O etarismo pode ainda criar um ambiente de trabalho tóxico e desmotivador para os colaboradores mais velhos. Eles podem se sentir desvalorizados e desrespeitados, levando a uma diminuição da produtividade, moral e engajamento no trabalho, o que compromete o clima organizacional e a coesão da equipe.
Por outro lado, profissionais 50+ normalmente possuem décadas de conhecimento acumulado em suas áreas de atuação. Essa experiência pode ser valiosa para a resolução de problemas complexos, tomada de decisões estratégicas e gestão de equipes.
Além disso, a presença desses profissionais nas equipes de trabalho traz uma pluralidade de perspectivas, experiências e habilidades, que se traduz em maior criatividade e inovação na resolução de problemas. Já a perda dessa expertise, por sua vez, pode exigir investimentos adicionais em programas de desenvolvimento de habilidades.
Por fim, empresas que valorizam e respeitam os profissionais mais experientes demonstram um compromisso com a diversidade, inclusão e equidade no local de trabalho. Isso pode melhorar a reputação da organização, atrair talentos de todas as idades e fortalecer o engajamento dos colaboradores.
Iniciativas de inclusão
Neste contexto, a adoção de políticas e estratégias que combatam o etarismo e promovam uma cultura corporativa mais inclusiva e equitativa tornou-se crucial para que as empresas aproveitem o potencial máximo e a experiência de todos os colaboradores.
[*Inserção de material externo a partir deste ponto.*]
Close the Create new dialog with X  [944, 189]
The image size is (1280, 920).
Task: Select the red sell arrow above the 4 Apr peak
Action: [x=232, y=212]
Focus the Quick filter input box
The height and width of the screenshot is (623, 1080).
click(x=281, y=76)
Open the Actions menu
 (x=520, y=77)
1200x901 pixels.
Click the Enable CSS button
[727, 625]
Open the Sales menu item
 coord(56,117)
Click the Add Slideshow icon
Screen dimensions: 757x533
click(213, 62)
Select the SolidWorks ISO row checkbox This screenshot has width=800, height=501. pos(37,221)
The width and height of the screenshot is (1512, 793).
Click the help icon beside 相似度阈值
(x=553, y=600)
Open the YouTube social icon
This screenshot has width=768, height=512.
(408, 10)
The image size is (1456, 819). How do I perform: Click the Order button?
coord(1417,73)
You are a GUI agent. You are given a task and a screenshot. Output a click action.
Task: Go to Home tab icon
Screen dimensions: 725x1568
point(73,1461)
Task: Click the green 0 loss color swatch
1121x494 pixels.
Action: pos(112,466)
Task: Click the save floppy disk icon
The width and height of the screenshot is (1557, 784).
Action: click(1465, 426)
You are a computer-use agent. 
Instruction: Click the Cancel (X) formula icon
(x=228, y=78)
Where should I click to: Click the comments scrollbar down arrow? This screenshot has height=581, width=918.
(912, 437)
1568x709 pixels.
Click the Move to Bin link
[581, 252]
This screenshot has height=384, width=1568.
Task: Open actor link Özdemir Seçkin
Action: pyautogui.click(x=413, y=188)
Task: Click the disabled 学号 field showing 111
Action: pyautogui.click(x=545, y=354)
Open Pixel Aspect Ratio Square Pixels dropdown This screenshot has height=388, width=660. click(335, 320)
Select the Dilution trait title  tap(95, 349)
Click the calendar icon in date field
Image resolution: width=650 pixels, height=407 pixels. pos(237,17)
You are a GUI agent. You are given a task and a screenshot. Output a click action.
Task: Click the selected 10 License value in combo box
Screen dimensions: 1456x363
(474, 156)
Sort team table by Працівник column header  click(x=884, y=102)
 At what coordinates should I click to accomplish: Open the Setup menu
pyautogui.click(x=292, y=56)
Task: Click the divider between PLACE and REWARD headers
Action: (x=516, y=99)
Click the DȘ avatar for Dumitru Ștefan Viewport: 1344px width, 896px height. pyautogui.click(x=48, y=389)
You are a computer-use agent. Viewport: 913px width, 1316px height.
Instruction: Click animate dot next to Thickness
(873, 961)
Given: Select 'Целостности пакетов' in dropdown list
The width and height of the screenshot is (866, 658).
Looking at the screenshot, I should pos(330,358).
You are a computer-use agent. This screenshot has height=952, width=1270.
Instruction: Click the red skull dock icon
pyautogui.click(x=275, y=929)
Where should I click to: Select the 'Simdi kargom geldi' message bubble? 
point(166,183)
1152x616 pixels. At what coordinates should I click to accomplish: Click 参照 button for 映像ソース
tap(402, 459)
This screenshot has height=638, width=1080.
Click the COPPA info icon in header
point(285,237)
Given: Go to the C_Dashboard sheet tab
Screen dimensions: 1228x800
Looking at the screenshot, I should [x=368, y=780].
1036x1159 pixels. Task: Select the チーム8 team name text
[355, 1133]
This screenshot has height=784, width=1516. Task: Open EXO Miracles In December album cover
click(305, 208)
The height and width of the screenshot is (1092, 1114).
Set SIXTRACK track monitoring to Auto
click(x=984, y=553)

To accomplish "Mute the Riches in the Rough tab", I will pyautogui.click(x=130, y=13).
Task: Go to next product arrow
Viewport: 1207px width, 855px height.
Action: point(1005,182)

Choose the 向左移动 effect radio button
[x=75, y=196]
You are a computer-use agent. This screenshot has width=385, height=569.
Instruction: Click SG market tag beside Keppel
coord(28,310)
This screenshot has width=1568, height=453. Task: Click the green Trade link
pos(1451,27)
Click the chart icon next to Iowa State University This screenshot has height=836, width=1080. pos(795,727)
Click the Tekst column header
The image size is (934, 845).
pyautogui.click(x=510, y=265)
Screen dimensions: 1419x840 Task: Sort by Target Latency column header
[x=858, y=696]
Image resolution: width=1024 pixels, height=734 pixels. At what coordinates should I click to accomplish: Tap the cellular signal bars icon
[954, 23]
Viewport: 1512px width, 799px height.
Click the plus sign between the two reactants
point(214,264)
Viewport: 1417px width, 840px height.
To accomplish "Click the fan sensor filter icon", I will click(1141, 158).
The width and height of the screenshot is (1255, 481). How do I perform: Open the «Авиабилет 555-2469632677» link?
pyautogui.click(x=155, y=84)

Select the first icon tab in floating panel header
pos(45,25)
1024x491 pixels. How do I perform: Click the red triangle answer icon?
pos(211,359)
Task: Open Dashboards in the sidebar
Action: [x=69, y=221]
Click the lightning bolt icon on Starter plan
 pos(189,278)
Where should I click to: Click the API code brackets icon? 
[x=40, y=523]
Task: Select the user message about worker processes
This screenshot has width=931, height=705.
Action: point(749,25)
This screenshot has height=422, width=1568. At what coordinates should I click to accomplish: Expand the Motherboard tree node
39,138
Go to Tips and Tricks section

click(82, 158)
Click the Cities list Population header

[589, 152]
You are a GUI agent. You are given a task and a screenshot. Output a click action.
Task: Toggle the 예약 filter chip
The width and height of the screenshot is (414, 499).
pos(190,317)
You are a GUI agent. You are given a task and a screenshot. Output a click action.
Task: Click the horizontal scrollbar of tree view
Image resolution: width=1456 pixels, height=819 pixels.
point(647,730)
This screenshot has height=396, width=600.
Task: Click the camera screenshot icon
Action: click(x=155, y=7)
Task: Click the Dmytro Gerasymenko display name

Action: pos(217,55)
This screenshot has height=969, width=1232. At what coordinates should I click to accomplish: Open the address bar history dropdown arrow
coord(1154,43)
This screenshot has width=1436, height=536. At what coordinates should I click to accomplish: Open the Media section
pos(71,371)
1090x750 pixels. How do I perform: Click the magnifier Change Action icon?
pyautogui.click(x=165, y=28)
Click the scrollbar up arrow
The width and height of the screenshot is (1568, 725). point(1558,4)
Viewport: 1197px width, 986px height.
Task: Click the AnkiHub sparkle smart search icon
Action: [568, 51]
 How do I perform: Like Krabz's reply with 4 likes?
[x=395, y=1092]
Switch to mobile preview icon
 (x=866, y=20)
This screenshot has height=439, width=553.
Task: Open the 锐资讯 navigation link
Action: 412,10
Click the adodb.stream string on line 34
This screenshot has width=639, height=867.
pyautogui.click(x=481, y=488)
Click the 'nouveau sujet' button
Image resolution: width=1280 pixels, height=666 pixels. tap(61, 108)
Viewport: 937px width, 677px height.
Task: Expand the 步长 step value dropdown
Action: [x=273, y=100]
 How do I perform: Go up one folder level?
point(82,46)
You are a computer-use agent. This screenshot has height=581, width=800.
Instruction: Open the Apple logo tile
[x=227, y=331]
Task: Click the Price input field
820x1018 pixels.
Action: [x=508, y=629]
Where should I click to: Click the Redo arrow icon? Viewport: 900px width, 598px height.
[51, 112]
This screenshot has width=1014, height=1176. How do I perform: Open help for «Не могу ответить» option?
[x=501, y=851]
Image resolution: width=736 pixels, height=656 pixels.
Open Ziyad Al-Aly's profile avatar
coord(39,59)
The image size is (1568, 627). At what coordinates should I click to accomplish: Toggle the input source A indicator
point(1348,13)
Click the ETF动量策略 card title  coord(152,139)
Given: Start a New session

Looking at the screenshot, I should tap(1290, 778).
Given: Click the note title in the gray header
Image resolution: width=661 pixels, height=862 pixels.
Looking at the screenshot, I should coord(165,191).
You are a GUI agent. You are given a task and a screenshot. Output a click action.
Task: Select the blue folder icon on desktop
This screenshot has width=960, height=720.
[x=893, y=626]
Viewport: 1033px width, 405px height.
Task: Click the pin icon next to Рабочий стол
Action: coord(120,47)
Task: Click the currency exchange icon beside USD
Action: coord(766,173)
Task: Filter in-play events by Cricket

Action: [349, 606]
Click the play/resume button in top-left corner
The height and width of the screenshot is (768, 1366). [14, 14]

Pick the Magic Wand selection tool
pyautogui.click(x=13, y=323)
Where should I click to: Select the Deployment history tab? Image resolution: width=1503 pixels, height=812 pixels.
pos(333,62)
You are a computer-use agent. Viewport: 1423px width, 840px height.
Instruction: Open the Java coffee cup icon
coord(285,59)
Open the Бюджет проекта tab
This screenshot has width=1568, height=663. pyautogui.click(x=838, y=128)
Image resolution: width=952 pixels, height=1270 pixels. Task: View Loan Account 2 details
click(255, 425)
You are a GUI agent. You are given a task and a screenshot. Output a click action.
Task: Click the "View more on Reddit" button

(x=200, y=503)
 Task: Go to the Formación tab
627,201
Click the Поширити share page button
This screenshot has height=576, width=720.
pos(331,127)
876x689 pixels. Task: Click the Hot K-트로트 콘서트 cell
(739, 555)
Um bom caminho para isso é a criação de programas de sensibilização e treinamento, destacando a importância da convivência entre profissionais de todas as idades. É preciso também incentivar a diversidade geracional nas equipes, por meio do reconhecimento e valorização das contribuições únicas dos trabalhadores das mais diferentes faixas etárias.
Outro aspecto indispensável é a necessidade de revisão das políticas de recrutamento e seleção das corporações para impedir qualquer viés etário. Requisitos de idade em anúncios de vagas devem ser removidos, garantindo a implementação de processos de contratação baseados em competências e méritos.
Já as diretrizes de desenvolvimento de carreira e promoção precisam ser transparentes e fundamentadas no desempenho, possibilitando oportunidades iguais de crescimento. É necessário ainda que as empresas estejam abertas ao feedback e dispostas a fazer ajustes nessas políticas e práticas sempre que mudanças forem imprescindíveis.
Combater o etarismo no mercado de trabalho requer um compromisso firme das organizações. Reconhecer e desafiar esses estereótipos de idade pode estimular ambientes de trabalho mais justos, criativos e produtivos, assegurando não só uma cultura organizacional forte e um melhor desempenho geral do negócio.
E você, já parou para pensar sobre isso? Como a sua empresa trata a questão do estarismo no ambiente de trabalho?